9 de abril de 1948. 1 PM aproximadamente. Bogotá Colombia. Mientras se desarrollaban las actividades de la IX Conferencia Panamericana, inaugurada el 30 de marzo previo y a resultas de la cual surgiría la Organización de Estados Americanos (OEA) como frente continental de despliegue operativo de la teoría de la contención de George Kennan, base conceptual de la correspondiente Doctrina Truman destinada a hacer de Estados Unidos el “dique de contención” contra el comunismo en el mundo entero y allí donde brotara o se tuviera calculado que lo haría dando lo mismo si se trataba de Guatemala o Vietnam (en 1947 se creaba la CIA para dar trámite, también, a ese propósito geopolítico), el líder carismático del Partido Liberal, Jorge Eliécer Gaitán (1898-1948), caía abatido por tres disparos propinados, según los reportes, por Juan Roa Sierra al salir del edificio de sus oficinas en dirección a almorzar con un grupo de amigos.

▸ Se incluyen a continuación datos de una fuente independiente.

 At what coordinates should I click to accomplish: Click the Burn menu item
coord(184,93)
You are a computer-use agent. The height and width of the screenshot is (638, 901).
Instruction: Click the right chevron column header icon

Daba inicio lo que en la historiografía colombiana se conoce como la etapa de La Violencia, cuyo detonante fue la serie de disturbios que, a consecuencia del asesinato de Gaitán, en efecto, quedó registrado también para la historia como el Bogotazo, que habría de dejar semi destruida a la bella ciudad de Bogotá. También estaba dando inicio la guerra fría, fuera del marco de la cual es imposible comprender lo que estaba ocurriendo con Colombia, así como con el continente y, en realidad, con el mundo entero.

En paralelo a la Conferencia Panamericana, tenía lugar también una contra-conferencia impulsada y financiada por Juan Domingo Perón y que se organizaba con objetivos de contrabalanceo geopolítico e ideológico de la cumbre Monroísta (por aquello del Monroísmo que tan bien comprendiera Vasconcelos) que tantas calamidades ha supuesto para Hispanoamérica desde la perspectiva de su capacidad de unificación como bloque histórico con potencia militar y económica, y con coherencia ideológica de largo alcance y proyección. Entre los participantes en aquella conferencia disidente se encontraba un joven y alto líder cubano, estudiante de Derecho de apenas veintiséis años pero con todo el futuro por delante, que respondía al nombre de Fidel Castro.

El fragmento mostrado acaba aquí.